Lateral patellar dislocation is a common cause of acute traumatic haemarthrosis in young active patients, usually occurring during sporting activites. Patients can often be unaware it has occurred. Often magnetic resonance imaging offers the first diagnosis. Most patellar dislocations are treated conservatively with an emphasis on early return to movement.

We report on a series of 80 consecutive patients who were diagnosed as having had a transient patellar dislocation by MRI from November 2001 to April 2008 as evidenced by the characteristic countercoup pattern of bone bruising seen on the lateral femoral condyle. In addition to the patellar findings, the images were reviewed with specific reference to the medial collateral ligament, a heretofore undescribed concomitant injury.

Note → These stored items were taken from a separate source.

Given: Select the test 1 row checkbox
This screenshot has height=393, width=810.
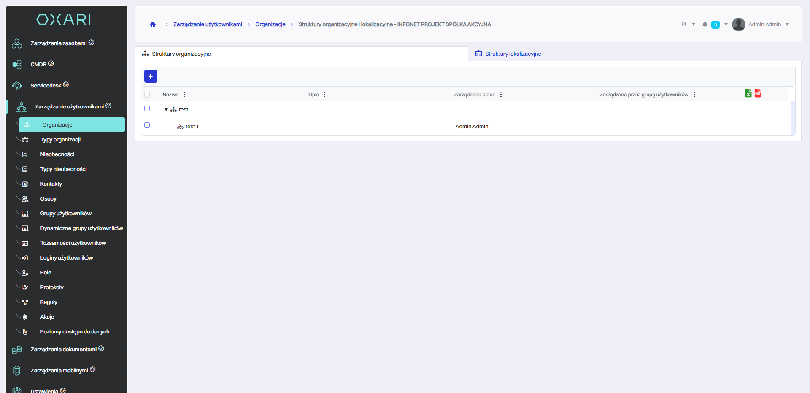Looking at the screenshot, I should coord(147,125).
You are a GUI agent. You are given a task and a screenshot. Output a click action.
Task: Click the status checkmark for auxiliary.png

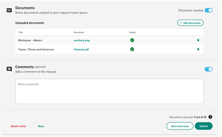coord(132,40)
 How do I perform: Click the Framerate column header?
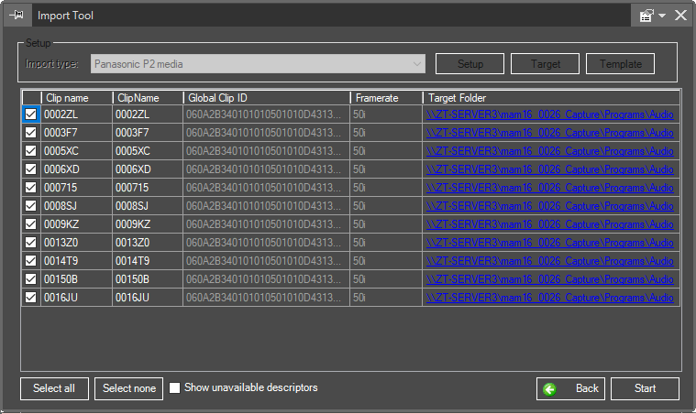tap(385, 97)
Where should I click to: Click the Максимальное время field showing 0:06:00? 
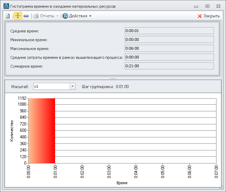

During the study period, 80 patients (66 males, 14 females) were diagnosed on MRI as having had transient patellar dislocation. The mean age (mean +/− standard deviation) of the cohort was 23.9+/−7.5 years (range:11–60 years). In all but two cases, normal anatomical alignment had been restored. In addition to multiple patellar chondral findings, the condition of the MCL was commented upon in 77 cases (96.3%). Of these, 40 (51.9%) had documented damage to the MCL. These injuries were classified as grade 1 (n=20), grade 1/2 (n=2), grade 2 (n=13), grade 2/3 (n=2) and grade 3 (n=3). Male patients were more likely to have had MCL damage 54.5% vs. 28.6% (p=0.07, Chi-Square).

These results serve to highlight the co-existence of MCL injuries with patellar dislocation to a relatively high incidence. This injury should be suspected and examined for in the case of prolonged symptoms after dislocation especially in male patients.